There are two types of people in this world. People who love school supplies and people who don’t. As a former teacher and parent to four school-aged children, I find myself stuck in between these two worlds in a love/hate relationship with school supplies.

On one hand, the advent of school supply season means my kids will be heading back to school soon (yay!). On the other hand, it means I will be spending hundreds of dollars outfitting them with the tools necessary to succeed and learn. And, while I may have more children than the average family in Thurston County, I don’t think I am unusual in lamenting the big bite out of the budget back-to-school shopping represents for my family.

For those attending Madison Elementary School on the east side of Olympia this fall, however, back to school supply shopping was much less of a chore and expense than usual. This was due to a unique program called Adopt-A-Grade.

Madison Elementary
The financial support from nearby faith communities and other organizations enabled Madison Elementary teachers to buy the exact supplies they needed for their classrooms.

The program was conceived of three years ago when a community member approached Madison Elementary’s principal, Domenico Spatola-Knoll, and asked how they might help the school community. The principal suggested they “adopt” a grade level and purchase school supplies for that group of students. Adopt-A-Grade was born and that first year, the kindergartners of Madison did not have to purchase back-to-school supplies.

And, the word spread. Incredibly, this year, nearby churches and community organizations covered the cost of back to school supplies for all of Madison’s 250 students.

Spatola-Knoll was quick to point out that most of the sponsors in the Adopt-A-Grade project already had a connection to Madison and have supported the school community in the past. First United Methodist Church of Olympia (second grade sponsor), Reality Church (kindergarten sponsor), and New Bridge Community Church (fourth and fifth grade sponsor) are all close neighbors to Madison Elementary and have supported the school community over the years. Additionally, the Rotary Club of Olympia and an anonymous sponsor supplied donations for the first and third grade students.

Madison elementary
Parishioners from First United Methodist Church of Olympia celebrate the school supply donations with Madison’s principal, Domenico Spatola-Knoll.

Kindergarten parent Allison Bezanson saw the donations from the community as an opportunity to teach her two young daughters about how people can come together and support one another. The Bezanson family used the money saved on school supplies to purchase donations for another neighborhood school.
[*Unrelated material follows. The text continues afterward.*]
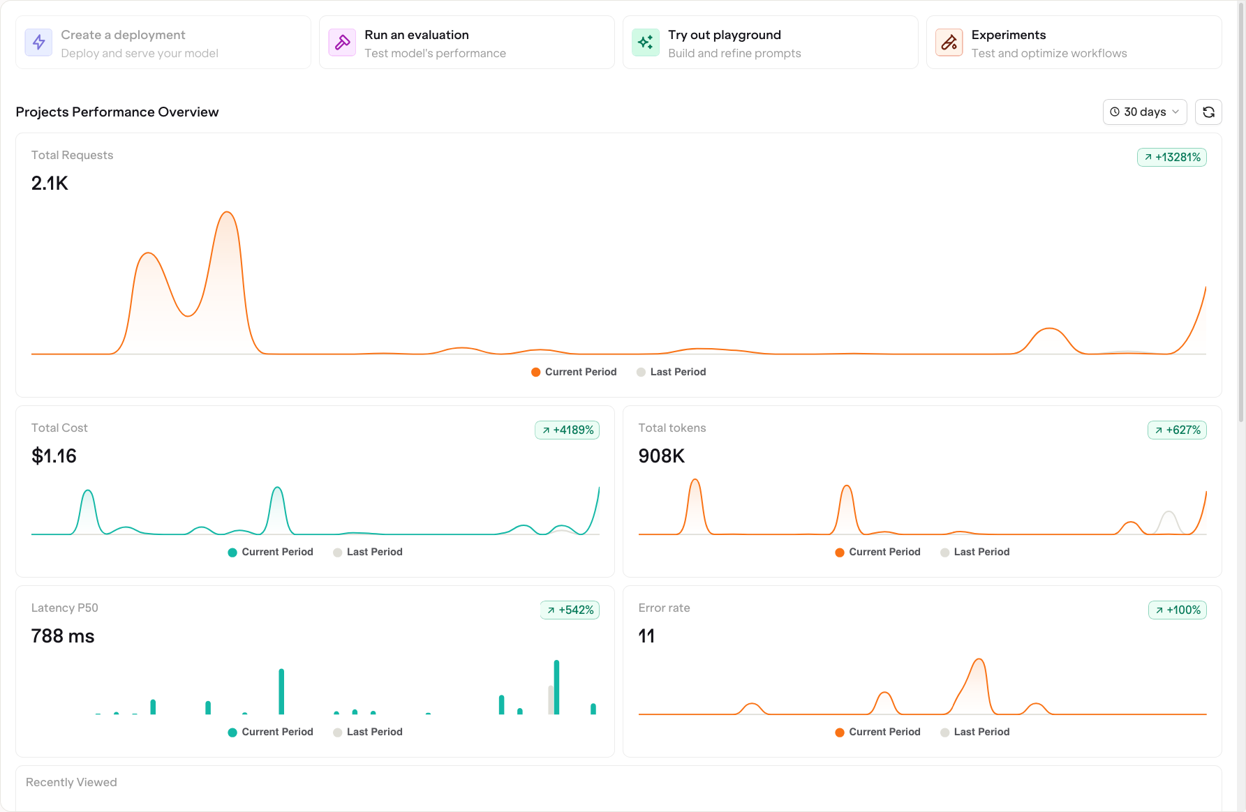
Task: Click the teal Current Period legend dot
Action: (x=232, y=552)
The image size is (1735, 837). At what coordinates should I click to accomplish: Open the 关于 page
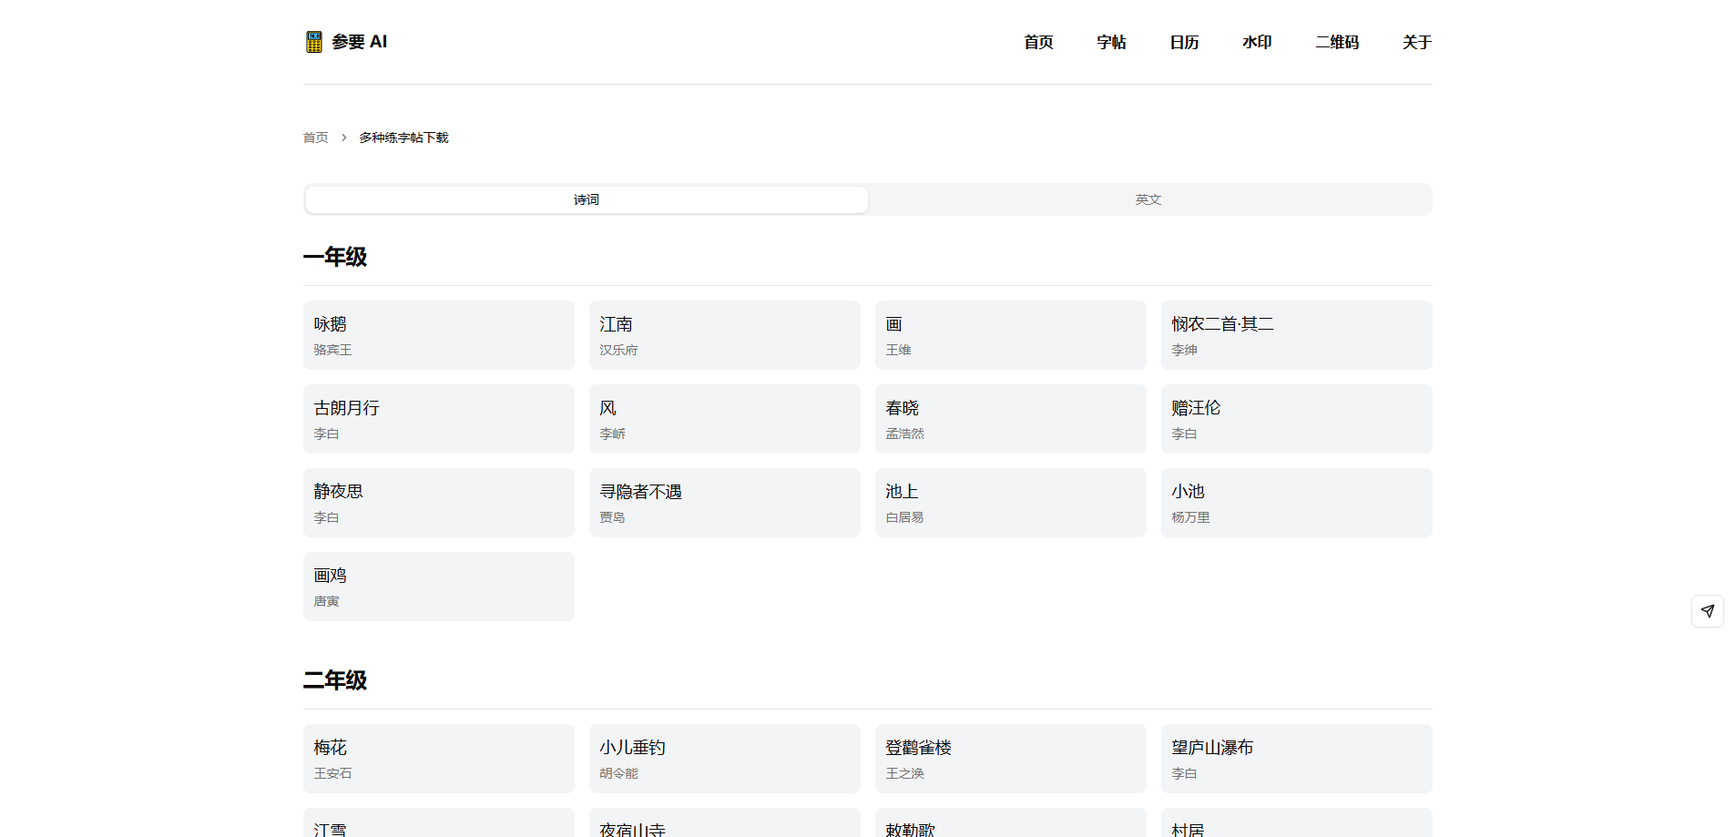[x=1416, y=42]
The Wickman family of Olympia also appreciated the opportunity that the Adopt-A-Grade provided. Tara Wickman, mother of Madison Elementary kindergartner Ella Wickman, shared that, “the Adopt-A-Grade program at Madison Elementary was such an amazing gift to our school and community. Back-to-school shopping can be stressful for so many reasons and this took that all away. Teachers got to order exactly what they needed and no child was left feeling like they were different. For so many families, it was a great financial relief and for others it meant they had more to give to others in need.”

Madison elementary supplies
It takes a lot of school supplies to power an entire elementary school!

While the program is novel in the Olympia area, but is quickly gaining attention. Principal Spatola-Knoll has received inquiries and support about the program from places as far as New York and Europe. At least one east coast school district is currently looking at the possibility of replicating this program district-wide.

The Madison Elementary community has high hopes that the Adopt-A-Grade program will continue to bring relief and unity to their community for years to come. Principal Spatola-Knoll is looking to fine tune parts of the program next year, and perhaps invite community members and families to help with finding the best back-to-school bargains in order to help teachers make the best use of each donation dollar​.

And, while small changes may improve the program’s efficiency, it will be hard to improve upon the outpouring of student and school support exemplified by this amazing local effort.